A. Dred Scott was formerly the property of John Emerson, an army doctor. Emerson bought Scott as a slave in Missouri and then took him to Illinois, a free state. After Emerson died, Scott sued in Missouri state court on the grounds that he was free due to the fact that he lived in a free state. He won his case, but the decision was reversed in an appeal.

B. The Supreme Court faced two central questions in the Dred Scott decision

1. Did Dred Scott have th right as a Negro to file suit in the federal courts

2. Did Dred Scott’s sojourn into free territory qualify him as a free man?

C. Decision The Court ruled six to three that Dred was not free and that as a negro could sue in court or have the same rights as a United States citizen.

1. Chief Justice Taney ruled that slaves were protected as property under fifth amendment, which stated that property could not be taken from a citizen without due process of law.

D. Scott was manumitted by his owner four months after the Supreme Court’s decision.

VI. The Freeport Doctrine-

A. Lincoln- contain slavery, do not abolish the institution. Lincoln brought the Dred Scott decision into this debate. He asked Douglas, “Suppose, the people of a territory should vote slavery down? The Supreme Court declared that they could not. Who would prevail, the Court or the people?”

B. Douglas-(his answer became known as the Freeport Doctrine) Slavery needed “slave codes” to help sustain the institution. If you do not allow slave codes in the territories, then slavery cannot continue to exist. This idea infuriated southern Democrats with Douglas.

1. Douglas conducted a large scale smear campaign to paint Lincoln as a rabid abolitionist areas were blacks were feared and hated.

C. Lincoln’s campaign speech (1858):

“A house divided against itself cannot stand

I believe this government cannot endure, permanently half slave and half free.

I do not expect the Union to be dissolved

I do not expect the house to fall- but I do expect it will cease to be divided

It will become all one thing, or all the other.”

VII. John Brown: Murderer or Martyr?

A. John Brown at Harper’s Ferry, VA. October 1859. Brown seized the federal arsenal with 20 men, killing seven people. The attack was quickly put down by Virginia Militia troops under the command of Robert E. Lee. Brown was quickly tried and put to death. Three of his son’s died in the attack. One was already dead from the attack in Kansas.

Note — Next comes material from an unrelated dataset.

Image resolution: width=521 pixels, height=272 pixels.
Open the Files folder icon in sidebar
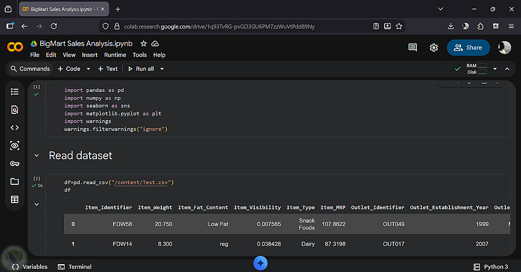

B. While northerners had mixed feelings concerning John Brown, the South perceived him as everything they feared about abolitionism in the north. The south firmly believed the north was filled with radical abolitionists planning on threatening the Southern social order.

C. John Brown said on December 2, 1859, the day he died, “the crimes of this guilty land will never be purged away; but with blood.”

1852 / Harriet Beecher Stowe published Uncle Tom’s Cabin
1854 / Kansas-Nebraska Act, The Republican Party formed
1856 / -Buchanan defeated Fremont and Fillmore for president
- The caning of Sumner
-The Beginning of “Bleeding Kansas”
- Browns Pottawatomie Massacre
1857 / Dred Scott Decision
Lecompton Constitution rejected
1858 / Lincoln Douglas debates
1859 / Brown raids Harper’s Ferry
1860 / Lincoln wins a four-way race for the presidency, South Carolina secedes from the Union. Crittenden Compromise failed
1861 / Seven seceding states form the Confederate States of America.